OpenClaw is just like any other tool, you need to learn it before its power is available to you.
Just like anything in engineering really: you have to play around source control to understand source control, you have to play around with database indexes to learn how to optimize a database.
Once you've learned it and incorporated it into your tool set, you then have that to wield in solving problems "oh, damn, a database index is perfect for this."
To this end, folks doing flights and scheduling meetings using OpenClaw are really in that exploration / learning phase. They tackle the first (possibly uninventive thing) that comes to mind to just dive in and learn.
The real wins come down the line when you're tackling some business / personal life problem and go: "wait a second, an OpenClaw agent would be perfect for this!"

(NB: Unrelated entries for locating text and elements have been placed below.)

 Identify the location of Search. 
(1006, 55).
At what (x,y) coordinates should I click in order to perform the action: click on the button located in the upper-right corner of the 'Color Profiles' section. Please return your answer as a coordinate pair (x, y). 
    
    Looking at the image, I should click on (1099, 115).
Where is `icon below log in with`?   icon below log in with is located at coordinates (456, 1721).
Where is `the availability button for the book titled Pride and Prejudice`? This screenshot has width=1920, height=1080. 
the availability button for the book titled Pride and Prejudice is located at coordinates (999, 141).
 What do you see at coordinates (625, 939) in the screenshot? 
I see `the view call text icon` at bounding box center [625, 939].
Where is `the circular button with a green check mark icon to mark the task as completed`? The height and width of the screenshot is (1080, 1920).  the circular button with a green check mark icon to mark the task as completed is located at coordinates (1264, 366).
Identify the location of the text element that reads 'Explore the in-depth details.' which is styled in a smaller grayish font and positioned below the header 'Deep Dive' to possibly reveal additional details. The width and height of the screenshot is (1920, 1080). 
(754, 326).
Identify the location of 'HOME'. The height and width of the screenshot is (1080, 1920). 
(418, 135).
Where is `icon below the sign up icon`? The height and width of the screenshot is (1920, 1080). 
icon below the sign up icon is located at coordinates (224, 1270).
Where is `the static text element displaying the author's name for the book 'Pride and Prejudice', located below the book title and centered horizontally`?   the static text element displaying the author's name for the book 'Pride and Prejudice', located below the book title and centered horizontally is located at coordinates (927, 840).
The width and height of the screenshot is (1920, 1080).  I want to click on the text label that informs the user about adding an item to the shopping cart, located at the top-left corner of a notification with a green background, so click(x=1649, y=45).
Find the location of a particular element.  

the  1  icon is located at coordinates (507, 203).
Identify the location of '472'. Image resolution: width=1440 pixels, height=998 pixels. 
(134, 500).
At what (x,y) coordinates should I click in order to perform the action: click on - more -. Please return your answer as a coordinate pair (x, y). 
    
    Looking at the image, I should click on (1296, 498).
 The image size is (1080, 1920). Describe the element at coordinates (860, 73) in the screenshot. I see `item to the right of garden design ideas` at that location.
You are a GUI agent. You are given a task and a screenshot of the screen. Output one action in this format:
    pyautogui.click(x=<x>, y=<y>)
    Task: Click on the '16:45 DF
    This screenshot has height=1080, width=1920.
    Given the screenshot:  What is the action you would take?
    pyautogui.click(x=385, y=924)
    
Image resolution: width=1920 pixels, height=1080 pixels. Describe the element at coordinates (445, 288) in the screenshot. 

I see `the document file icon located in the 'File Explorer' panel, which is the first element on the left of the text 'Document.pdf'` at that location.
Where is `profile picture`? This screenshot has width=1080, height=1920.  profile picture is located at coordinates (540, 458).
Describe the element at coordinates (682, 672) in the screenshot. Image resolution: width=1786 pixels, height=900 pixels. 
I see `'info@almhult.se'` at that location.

>The real wins come down the line when you're tackling some business / personal life problem and go: "wait a second, an OpenClaw agent would be perfect for this!"
> OpenClaw is just like any other tool, you need to learn it before its power is available to you.
That's ridiculous. The utility of any tool is usually knowable before using it. That's how most tools work. I don't need to learn how to drive a car to know what I could use it for. I learn to drive it because I want to benefit from it, not the other way around.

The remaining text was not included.